▶ Your goal
Swap "camera" for "microphone" in the stretch from the line containing "Given: Click the cloud icon in the sidebar" through the line containing "Image resolution: width=502", changing nothing else, and give only those lines with the pictures left out.

* START Material supplied *

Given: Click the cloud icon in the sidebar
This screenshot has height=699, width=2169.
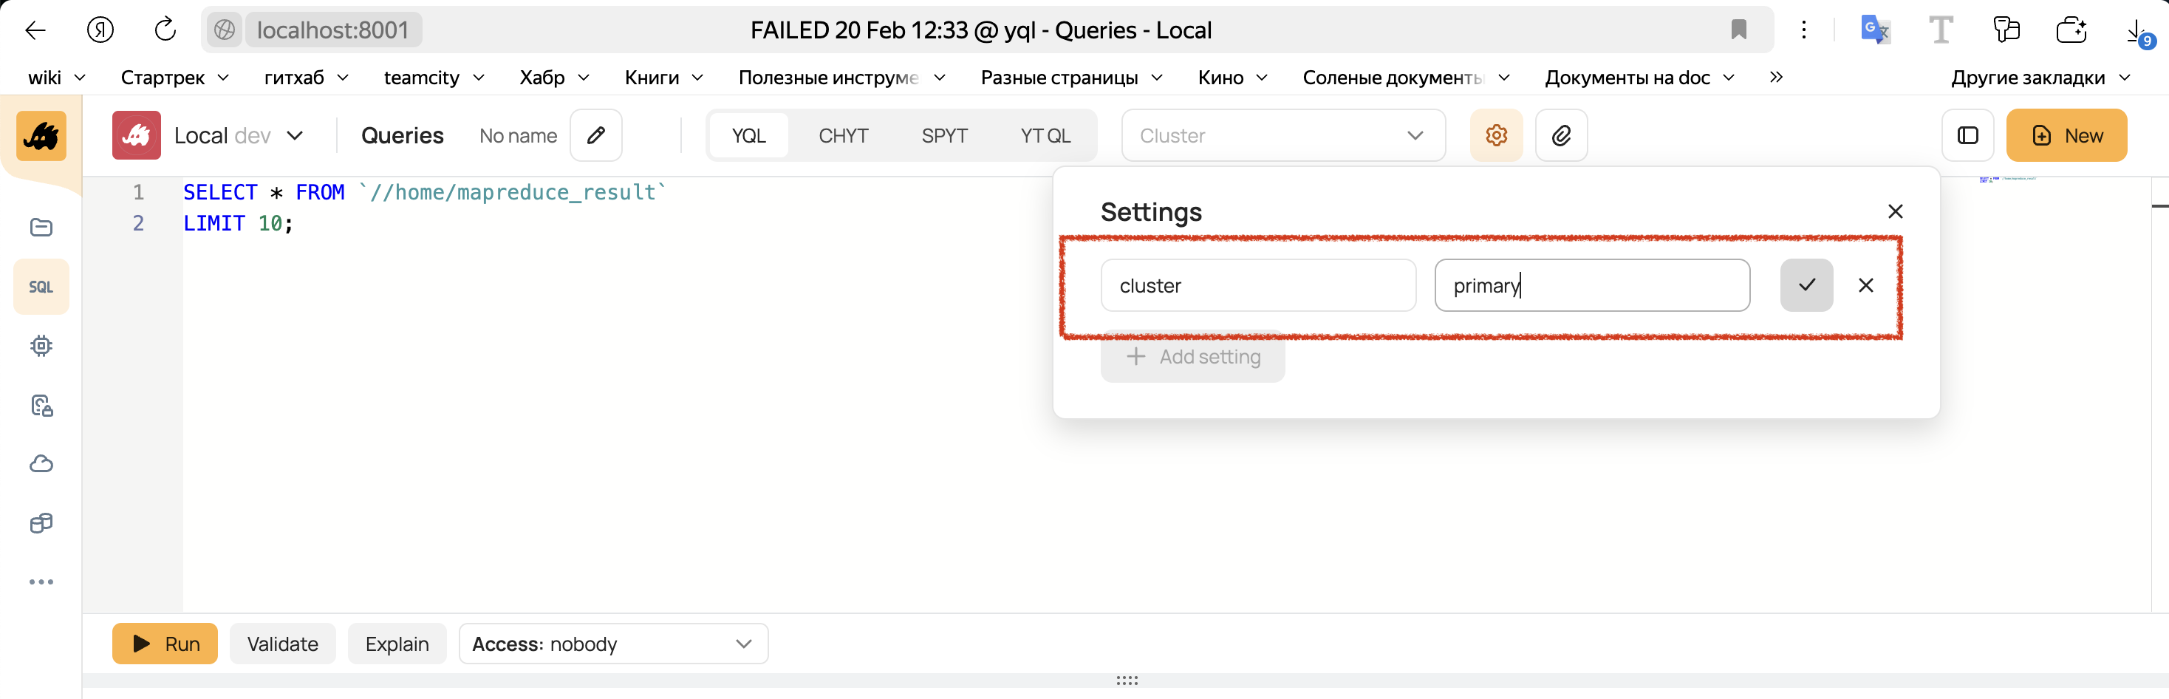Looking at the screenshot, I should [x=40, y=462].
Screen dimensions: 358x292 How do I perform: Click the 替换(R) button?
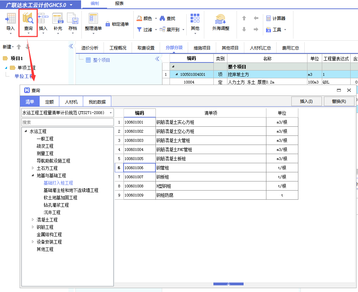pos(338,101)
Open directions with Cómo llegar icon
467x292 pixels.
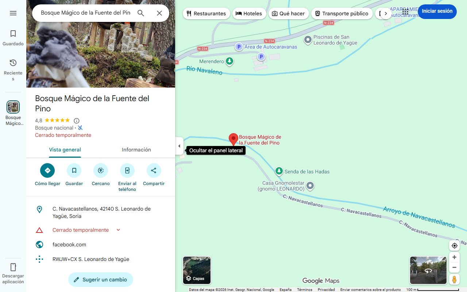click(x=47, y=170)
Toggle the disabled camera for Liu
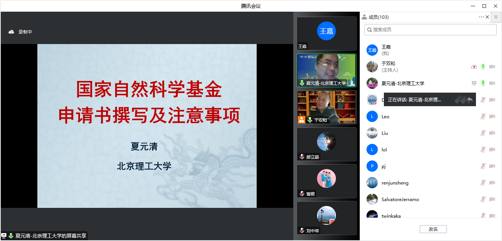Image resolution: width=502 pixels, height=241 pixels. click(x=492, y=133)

* END Material supplied *
* START Material supplied *

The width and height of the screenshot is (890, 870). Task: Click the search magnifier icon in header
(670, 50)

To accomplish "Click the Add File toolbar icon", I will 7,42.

* END Material supplied *

▶ Solution for this task
Given: Click the cloud icon in the sidebar
This screenshot has height=699, width=2169.
Looking at the screenshot, I should [x=40, y=462].
Screen dimensions: 358x292 How do I perform: Click the 替换(R) button?
pos(338,101)
Open directions with Cómo llegar icon
467x292 pixels.
click(x=47, y=170)
Toggle the disabled microphone for Liu
Image resolution: width=502 pixels, height=241 pixels. click(x=492, y=133)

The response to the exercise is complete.